L'ipotesi che Nora, durante il periodo punico, ebbe una notevole rilevanza fra le città della costa meridionale dell'isola, superiore verosimilmente anche a Cagliari, ci deriva dal fatto che, nei primi tempi della dominazione romana, iniziata nel 238 a.C., la città è, con ogni probabilità, la sede del governatorato. Anche in epoca imperiale, quando ormai la sede del potere è stabilita da tempo a Cagliari, i miliarii indicano Nora come il caput viae della strada che percorreva la costa Sud-occidentale dell'isola.

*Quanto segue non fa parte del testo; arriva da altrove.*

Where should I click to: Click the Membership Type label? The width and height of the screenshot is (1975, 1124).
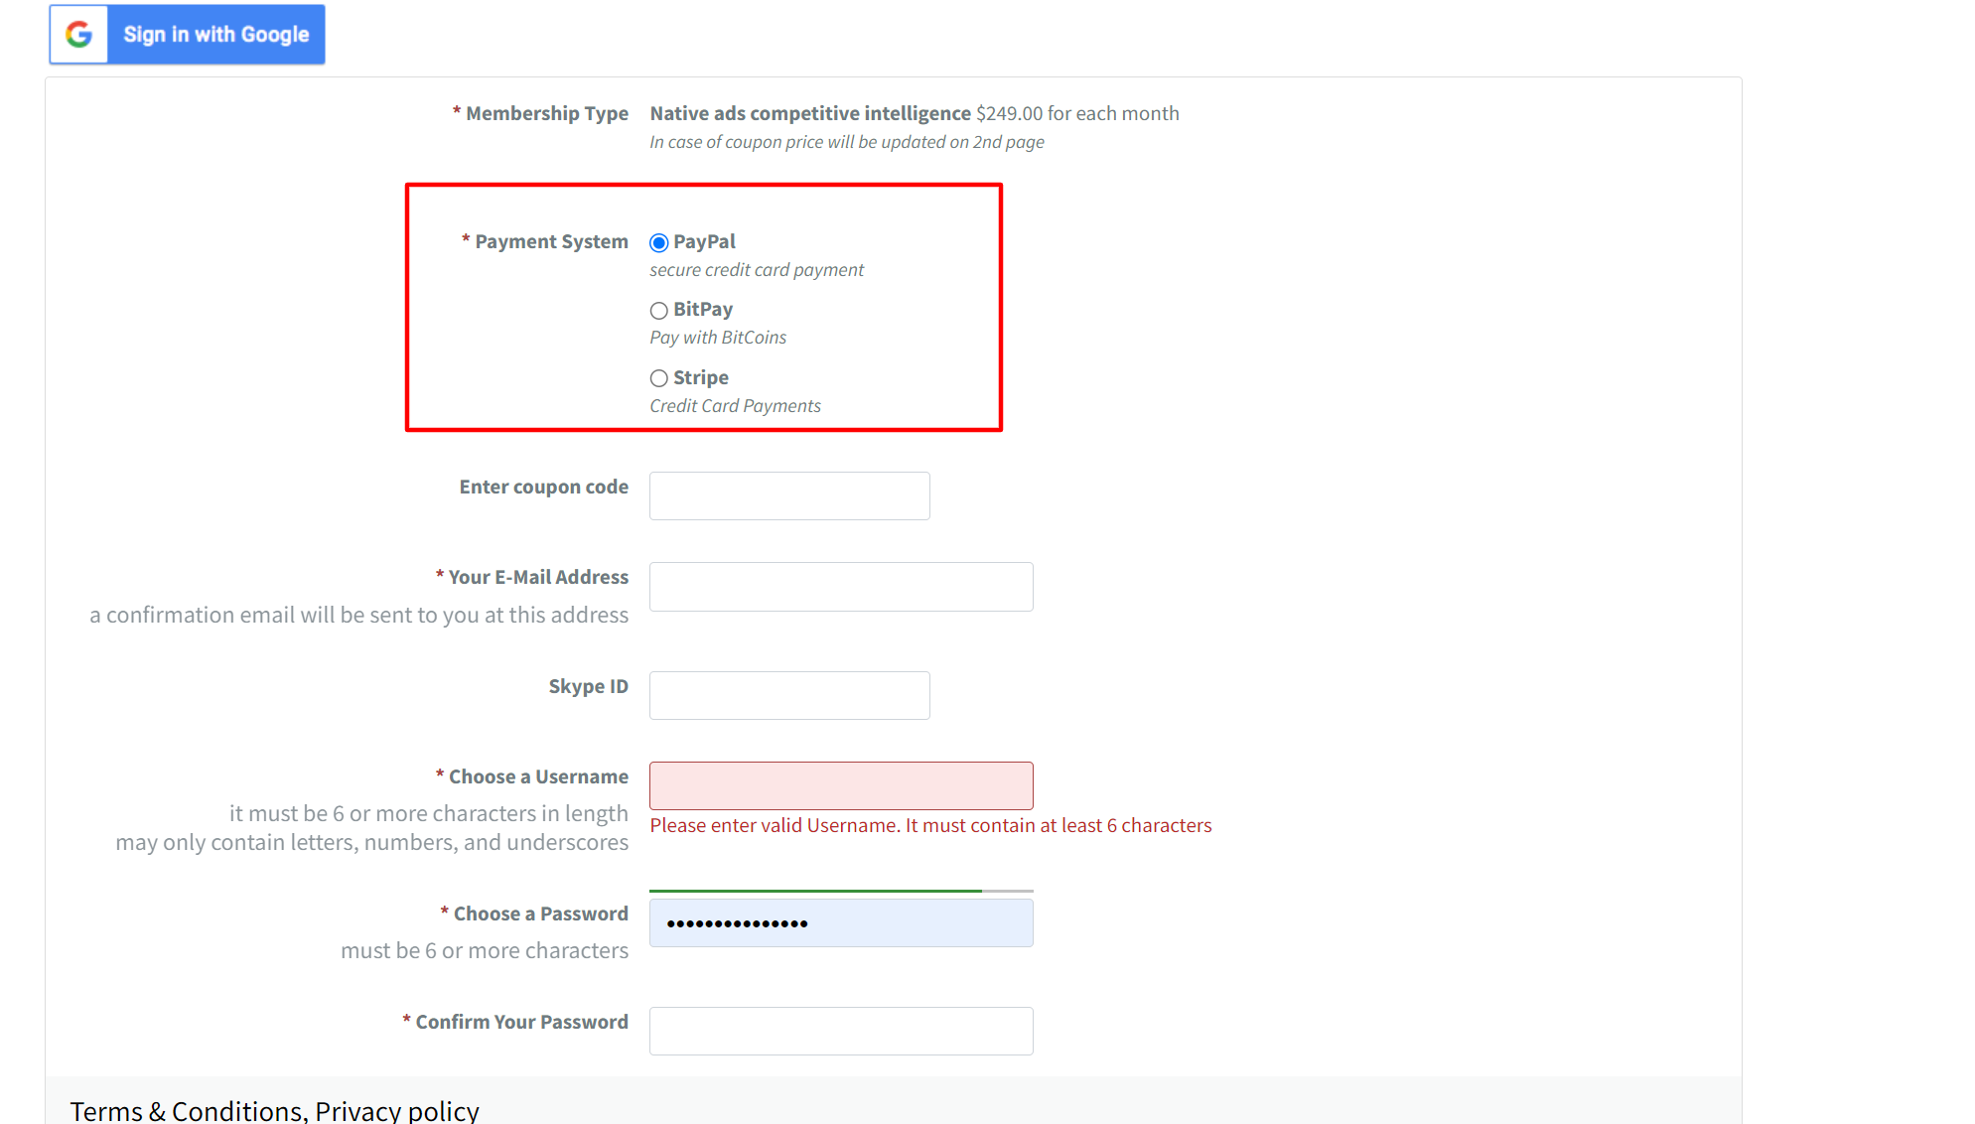[541, 113]
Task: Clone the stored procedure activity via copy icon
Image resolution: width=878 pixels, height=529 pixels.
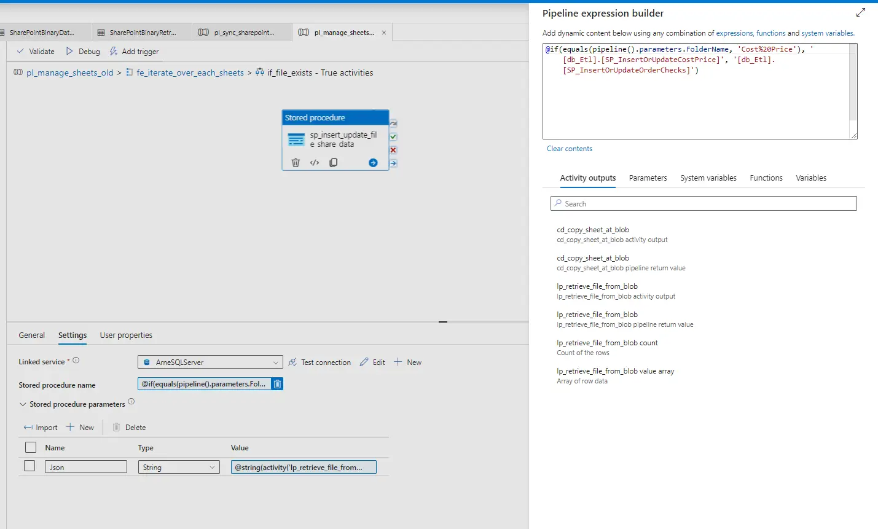Action: coord(333,162)
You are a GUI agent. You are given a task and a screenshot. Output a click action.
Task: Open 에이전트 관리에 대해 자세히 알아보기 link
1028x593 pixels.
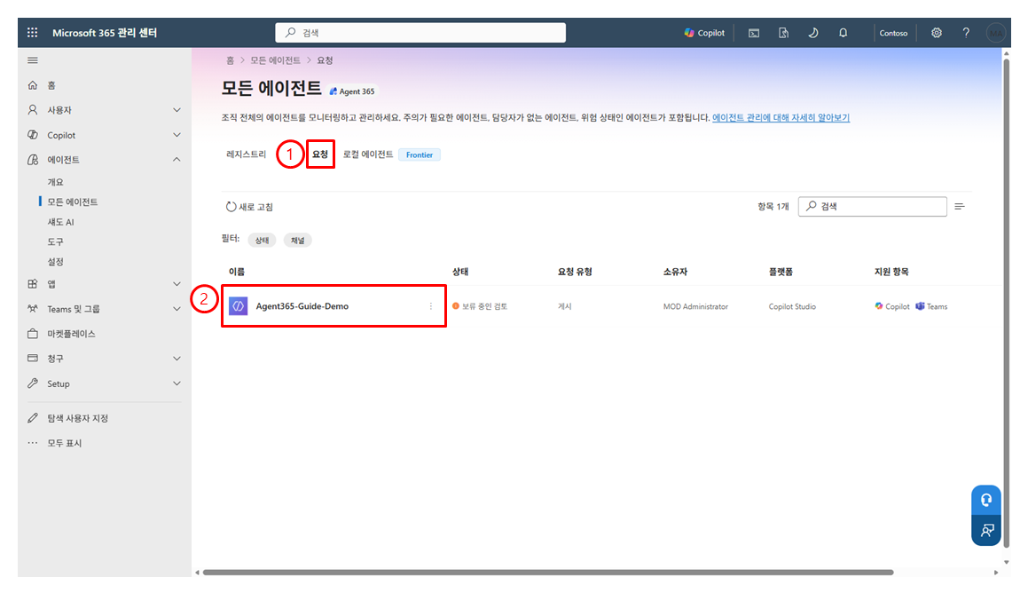(781, 117)
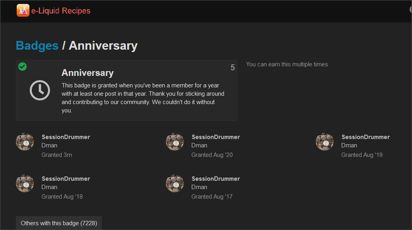Open SessionDrummer avatar granted Aug '19
The width and height of the screenshot is (412, 230).
coord(325,142)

Il suo status di municipium ci è testimoniato da una iscrizione di statua dedicata ad un Quintus Minucius Pius, quattorviro iure dicundo, che rivestiva, cioè, una carica propria di tale ordinamento giuridico. Una quantità di miliarii, come detto, ci rende testimonianza dell'importanza della città, confermata dalla ricca presenza umana nel suo territorio, attestata da una serie di ricche ville, necropoli e villaggi. La cospicua documentazione epigrafica ci informa su dediche ad imperatori, a divinità, sui lavori effettuati ad edifici e su opere pubbliche. I ritrovamenti dovuti alle campagne di scavo ci permettono di dare una datazione, sia pure indicativa, a gran parte degli edifici norensi e di fissare il periodo di maggior fioritura del centro fra il II ed il III sec. d.C. I materiali archeologici, continuano, come per il periodo punico, a significarci l'ampiezza dei traffici che facevano capo a Nora. Dalla Spagna, dalla Grecia, dalla penisola italiana, dalla Gallia meridionale e soprattutto dall'Africa, giungevano a Nora le svariate merci prodotte in quelle regioni: vino, olio, salsa di pesce, ceramiche fini da mensa ecc. Città ricca dunque, con prosperi abitanti, come la Favonia Vera che aveva donato ai suoi concittadini una casa in Cagliari, perché chi vi si recava a sbrigare affari avesse un punto di appoggio ed alloggio, ed il Quinto Muzio Scevola che costruì con i suoi denari un edificio pubblico.